Я попытался представить себе, как наш Лев в детсадовском дворике щедро делится бутербродом с щуплым, благодарным одногруппником, забывшим дома завтрак. Для этого мне пришлось так напрячься, что меня чуть не хватил инсульт.
– Думаешь, они правда нас вызвали, чтобы его похвалить? – Я решил забыть про свое скудное воображение и прислушаться к внезапному оптимизму жены.
– Нет, – печально сказала она. – Я просто люблю с тобой спорить.
На воспитательнице и впрямь были треники, но ей очень понравился мой костюм, и она была рада услышать, что как раз его я надевал на свою свадьбу.
– Но тогда ему не нужно было втягивать для этого живот, – сказала жена, и они с воспитательницей обменялись сочувственными улыбками женщин, которым достались мужья, хранящие в телефоне номера трех пиццерий, но никогда не переступающие порог спортзала.
– Если честно, – сказала воспитательница, – я позвала вас поговорить на тему, тоже связанную с едой.
Учительница рассказала, что маленький Лев заключил тайный пакт с детсадовской поварихой, которая теперь регулярно приносит ему шоколад, хотя министерство образования настрого запретило детям есть сладости на территории садика.
– Он уходит в туалет и возвращается с пятью шоколадными батончиками, – объяснила воспитательница. – Вчера сидел в углу и ел батончики, пока у него из носа не потек шоколад.
– А вы не можете поговорить с поварихой? – спросила жена.
– Я поговорила, – вздохнула воспитательница. – Но она сказала: «Лев – такой манипулятор, ничего не могу с ним поделать».
– И вы считаете, – продолжила жена, – что пятилетний мальчик может контролировать взрослого и принуждать его к…
– Не обращайте на нее внимания, – прошептал я воспитательнице. – Она знает, что мальчик может. Она просто любит спорить.
После обеда я решил устроить дружеский футбольный матч, чтобы поговорить со Львом по душам.
– Знаешь, что мне сегодня сказала твоя воспитательница Рики? – спросил я.
– Что я поливаю ее компьютер каждое утро, а экран все равно вот такусенький? – спросил Лев.
– Нет. Она сказала, что повариха Мари каждое утро приносит тебе шоколад.
– Да, – радостно сказал Лев. – Кучу, кучу шоколада.
– Еще Рики сказала, что ты ешь этот шоколад один и ни с кем не делишься, – добавил я.
– Да, – быстро согласился Лев. – Но я им всегда объясняю, что даже кусочек дать не могу, потому что детям нельзя есть сладкое в садике.
– Отлично, – сказал я. – Но если детям нельзя есть сладкое в садике, почему ты думаешь, что тебе можно?

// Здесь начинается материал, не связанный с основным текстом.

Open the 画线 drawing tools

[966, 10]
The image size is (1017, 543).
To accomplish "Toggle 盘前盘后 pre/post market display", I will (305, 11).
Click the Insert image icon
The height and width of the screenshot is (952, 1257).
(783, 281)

– Потому что я не ребенок. – Лев одарил меня пухлощекой хитрой улыбкой. – Я кот.
– Кто-кто?
– Мяу, – мягко промяукал Лев. – Мяу, мяу, мяу.

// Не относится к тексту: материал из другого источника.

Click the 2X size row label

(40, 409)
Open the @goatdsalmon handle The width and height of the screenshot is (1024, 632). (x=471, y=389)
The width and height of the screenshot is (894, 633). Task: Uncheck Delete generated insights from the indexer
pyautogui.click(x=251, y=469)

На следующее утро я пил кофе на кухне и читал газеты. Таможня поймала тренера израильской сборной по футболу за попыткой провезти в страну ящик сигар стоимостью более 25 000 долларов. Член Кнессета от партии ШАС купил ресторан и заставил работать в нем своего секретаря, получающего зарплату из государственной казны. На тренеров баскетбольной команды «Маккаби», Тель-Авив, – самой звездной сборной страны – завели дело в связи с уклонением от налогов. Позже, за завтраком, я немножко почитал про суд над бывшим премьер-министром Эхудом Ольмертом, обвиненным в получении взяток, и заел это все короткой заметкой о том, что бывшего министра финансов Авраама Гиршзона, сидящего за растрату, соседи по тюрьме назвали «примерным заключенным».

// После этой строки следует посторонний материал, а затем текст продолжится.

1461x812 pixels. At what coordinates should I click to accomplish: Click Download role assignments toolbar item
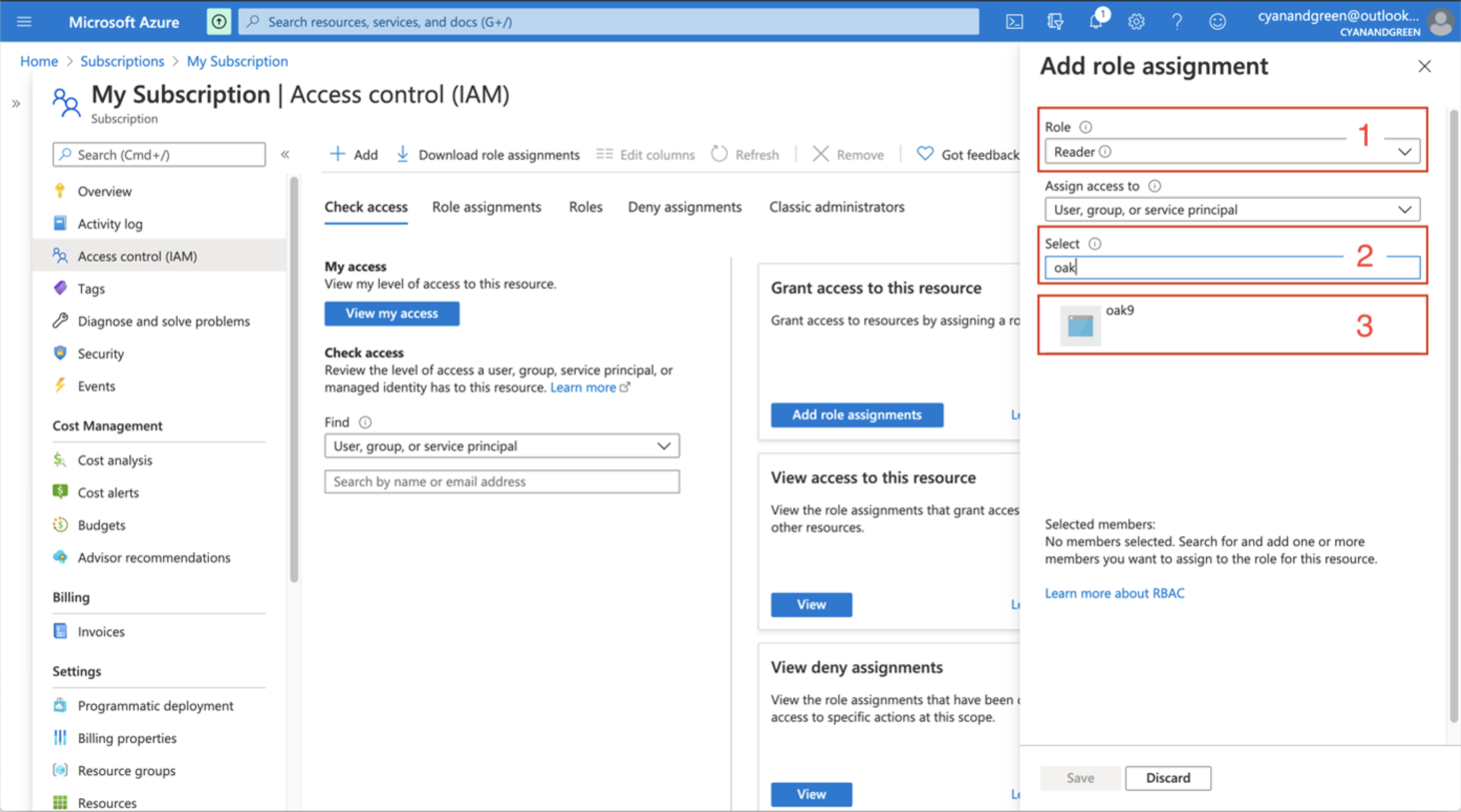coord(488,154)
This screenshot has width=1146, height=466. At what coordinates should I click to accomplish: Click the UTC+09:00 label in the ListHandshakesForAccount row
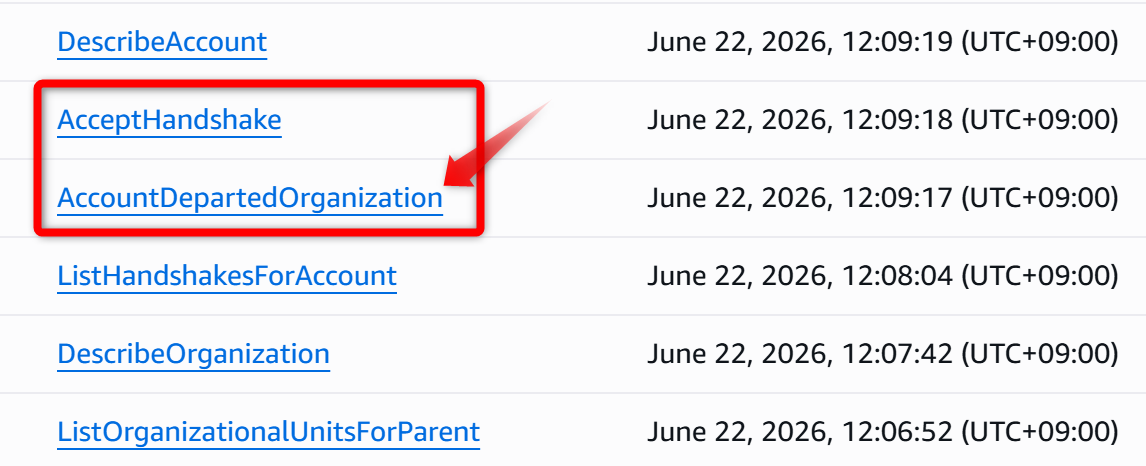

Много лет я напрасно силился понять, почему такие успешные, обеспеченные люди, у которых и так все есть, решают нарушить закон, рискуя понести наказание и заслужить всеобщее презрение. В конце концов, Ольмерт не то чтобы умирал в нищете, когда подделывал расходы на авиабилеты, пытаясь выжать из «Яд Вашема» лишнюю тысячу долларов. А Гиршзон не то чтобы голодал, когда тратил на себя деньги организаций, в которых работал. Но после задушевного разговора со Львом мне все стало ясно. Эти люди, в точности как мой сын, обманывали, крали и врали, поскольку были уверены, что они коты. А очаровательные, пушистые любители сливок не обязаны подчиняться тем же законам и правилам, перед которыми склоняются окружающие их потные двуногие существа. Учитывая этот факт, легко предсказать, как будет выстраиваться линия защиты бывшего премьер-министра.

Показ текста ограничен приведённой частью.